いまさら、『海辺のカフカ』を読んでいるので、今日は主人公の少年やナカタさんがもともと住んでいた中野区野方あたりにいってみる。野方は今では狭い地域を指す地名だが、一時期はいまの中野区の北半分が野方村、野方町であり、それと中野町が合併することにより、今の区域が定められたのだ。だから、中野の「野」は野方の「野」というのもあながちまちがいではない。
という蘊蓄はおいておいて、中野駅から線路沿いに高円寺方向に進み、体育館の前から、平和の森公園をかすめて、妙正寺川を渡る。
野方の町に入る。細い路地が多いので、猫が多いだろうと思っていたが、あにはからんや、今日は一匹もみなかった。みんなジョニー・ウォーカーに○を×されてしまったのかもしれない。中野工業高校のところで再び妙正寺川を渡り、ついでに環七も渡ってしまう。また妙正寺川沿いを進み、そこでぼくは、伊勢丹のロゴの入ったシャツが何着も袋に入ったまま捨てられているのを見つける。土埃をかぶってかなり汚れていた。想像力が空転する。
商店街に入るが、少なくとも今日は魚やヒルが空から降ってきたりはしない。何事もなく野方から脱出する。
くねくね曲がりながら西へ。妙正寺川はさらにもう一回渡ることになる。川の名前の元となった妙正寺のほど近くをぬけて、環八、青梅街道、善福寺川をそれぞれ渡り、西荻まで歩いた。10.2kmだった。
阿佐ヶ谷にでることにした。駅横のパスタフローラで、いろいろ野菜のトマトソースのパスタとスープセット。スープはミネストローネだったので、トマトがかぶってしまった。スープにはパンが二きれついてくるし、さらにドリンク付きだ。コーヒーの味はなかなか。スパゲティが1029円、スープセットが390円。
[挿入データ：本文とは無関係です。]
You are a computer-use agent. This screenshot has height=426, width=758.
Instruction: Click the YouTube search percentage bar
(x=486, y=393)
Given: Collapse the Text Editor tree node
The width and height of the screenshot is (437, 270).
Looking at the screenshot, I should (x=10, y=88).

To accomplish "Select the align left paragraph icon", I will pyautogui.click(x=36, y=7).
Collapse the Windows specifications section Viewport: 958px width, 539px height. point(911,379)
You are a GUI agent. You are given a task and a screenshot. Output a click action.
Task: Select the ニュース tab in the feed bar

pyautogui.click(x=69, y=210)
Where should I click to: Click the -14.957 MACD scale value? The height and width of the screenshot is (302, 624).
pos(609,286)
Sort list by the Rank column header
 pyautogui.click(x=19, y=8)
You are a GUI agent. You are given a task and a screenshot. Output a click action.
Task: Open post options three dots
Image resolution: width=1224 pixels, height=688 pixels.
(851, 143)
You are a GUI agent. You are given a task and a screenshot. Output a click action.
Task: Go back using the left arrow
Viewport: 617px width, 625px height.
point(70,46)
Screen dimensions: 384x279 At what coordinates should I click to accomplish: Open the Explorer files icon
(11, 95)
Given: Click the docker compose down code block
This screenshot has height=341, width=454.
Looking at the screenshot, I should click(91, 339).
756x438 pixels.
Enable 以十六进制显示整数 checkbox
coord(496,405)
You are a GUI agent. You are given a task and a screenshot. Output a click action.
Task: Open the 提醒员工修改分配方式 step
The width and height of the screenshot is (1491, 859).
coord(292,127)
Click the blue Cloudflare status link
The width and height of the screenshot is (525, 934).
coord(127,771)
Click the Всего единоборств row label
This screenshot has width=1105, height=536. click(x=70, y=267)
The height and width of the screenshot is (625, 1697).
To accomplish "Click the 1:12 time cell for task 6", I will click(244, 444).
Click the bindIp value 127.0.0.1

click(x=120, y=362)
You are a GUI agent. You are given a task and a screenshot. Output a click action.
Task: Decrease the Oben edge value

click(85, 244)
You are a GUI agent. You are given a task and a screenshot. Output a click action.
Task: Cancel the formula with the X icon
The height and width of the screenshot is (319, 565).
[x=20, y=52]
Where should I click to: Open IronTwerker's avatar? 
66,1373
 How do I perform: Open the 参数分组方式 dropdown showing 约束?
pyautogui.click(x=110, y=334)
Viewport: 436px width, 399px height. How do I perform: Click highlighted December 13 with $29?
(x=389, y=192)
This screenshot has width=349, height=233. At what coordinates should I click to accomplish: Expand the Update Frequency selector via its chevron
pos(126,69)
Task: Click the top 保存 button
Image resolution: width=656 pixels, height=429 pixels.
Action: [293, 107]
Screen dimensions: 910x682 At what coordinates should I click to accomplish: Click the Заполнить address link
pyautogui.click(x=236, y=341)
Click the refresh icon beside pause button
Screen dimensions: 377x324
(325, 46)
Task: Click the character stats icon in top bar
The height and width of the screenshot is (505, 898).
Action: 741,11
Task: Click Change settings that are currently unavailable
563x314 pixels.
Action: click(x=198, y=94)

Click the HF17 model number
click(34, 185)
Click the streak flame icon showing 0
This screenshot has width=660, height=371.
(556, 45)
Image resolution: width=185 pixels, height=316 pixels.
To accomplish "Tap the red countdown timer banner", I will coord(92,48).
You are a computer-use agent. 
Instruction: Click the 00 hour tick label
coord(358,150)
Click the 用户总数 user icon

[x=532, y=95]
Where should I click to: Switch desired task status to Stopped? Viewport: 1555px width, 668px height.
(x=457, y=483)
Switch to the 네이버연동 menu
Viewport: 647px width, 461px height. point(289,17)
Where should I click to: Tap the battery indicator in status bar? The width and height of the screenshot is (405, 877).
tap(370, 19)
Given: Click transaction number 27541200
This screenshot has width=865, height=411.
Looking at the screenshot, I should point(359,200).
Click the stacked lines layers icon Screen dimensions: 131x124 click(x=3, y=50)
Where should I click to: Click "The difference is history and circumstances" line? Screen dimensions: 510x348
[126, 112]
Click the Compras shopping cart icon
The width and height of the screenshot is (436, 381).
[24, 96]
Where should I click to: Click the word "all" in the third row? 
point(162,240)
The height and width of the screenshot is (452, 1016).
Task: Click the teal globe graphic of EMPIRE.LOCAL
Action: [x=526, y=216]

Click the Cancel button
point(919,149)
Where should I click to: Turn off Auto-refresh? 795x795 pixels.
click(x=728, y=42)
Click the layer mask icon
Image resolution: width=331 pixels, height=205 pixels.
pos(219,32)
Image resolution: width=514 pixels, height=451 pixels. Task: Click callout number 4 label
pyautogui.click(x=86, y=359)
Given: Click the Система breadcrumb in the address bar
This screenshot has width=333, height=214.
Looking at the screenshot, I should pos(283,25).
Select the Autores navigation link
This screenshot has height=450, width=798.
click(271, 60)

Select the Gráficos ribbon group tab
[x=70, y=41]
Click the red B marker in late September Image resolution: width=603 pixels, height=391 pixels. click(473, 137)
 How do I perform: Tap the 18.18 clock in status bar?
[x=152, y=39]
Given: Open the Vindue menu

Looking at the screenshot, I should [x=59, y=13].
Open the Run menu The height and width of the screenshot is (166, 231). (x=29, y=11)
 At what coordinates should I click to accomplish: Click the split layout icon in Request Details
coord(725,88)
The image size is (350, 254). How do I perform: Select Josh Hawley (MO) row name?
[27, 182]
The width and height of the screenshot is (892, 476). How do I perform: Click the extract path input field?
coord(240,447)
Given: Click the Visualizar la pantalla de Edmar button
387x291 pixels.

せっかく阿佐ヶ谷にきたので、喫茶店の西瓜糖に寄ってみる。バターケーキとコーヒーを注文。コーヒーはさきほどのパスタフローラの方がおいしいが(こちらは薄く感じる)、しっとりとしたバターケーキは生クリームとの相性が抜群。750円。ヒゲをたくわえた眼鏡の店主はもしかするとぼくとあまり年が変わらないのかもしれないが、静かで落ち着いた感じが店にあっている。今度は食事をしに来よう。